My Edge is caused by sadness, loneliness and being in the presence of the ex.
It’s from watching my daughter try on my wedding dress. From seeing her fathers tears. From watching him turn away as I changed clothes in front of him. From hiding in the bathroom to see if my wedding night gown still fit. Of wishing you could see me covered in white lace, and then rip it from me. Knowing that you would only touch me with gentle strong hands. From listening to that music over and over again. Being so able to hear you say those words to me. From the despair of not being able to see your face or hear your voice. Of wondering if she is laying next to you. Touching your beautiful flesh. If she is taking off your edge.

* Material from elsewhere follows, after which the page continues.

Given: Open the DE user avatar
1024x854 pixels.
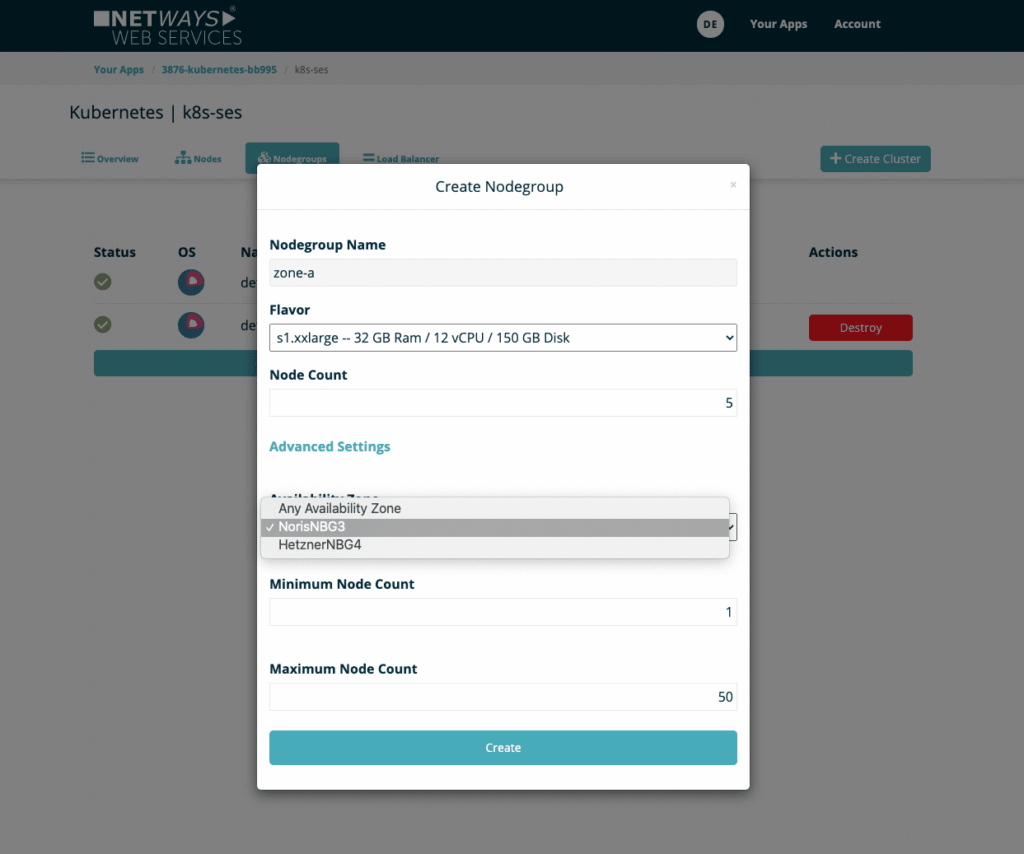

So I lay there in my bed in the dark. I can smell you there with me. The faintest whiff of your scent lingering in the flicker of the candle light. Our music filling in the darkness. The notes seeming to keep time with the flicker of our candles. My hands in the darkness finding the soft roundness of my breasts, of the warm wetness of my need.
How even now I wish above all else that these fingers were yours. I fight the urge to make it quick. But nothing with you ever is. It is a long languid event. Love making, not just a fast fuck. It is the slow sweet rising swell, the tide coming in before it crashes headlong on to the shore. So I do not hurry. But instead I close my eyes and see your face above me. The beauty there, the strength in your smile as you enter me. The devilish laugh as you make me gasp, filling me. The sounds of our love making filling the room in glorious waves. You are my need, my want, my desire. Without you this has become a meaningless act. But here in this moment in the darkness of my room I have you with me. You live in my every pore. In every beat of my heart. And as my body comes alive I scream your name. Tears flood my eyes and run down my cheeks. I hear you in my ear, come now my little one.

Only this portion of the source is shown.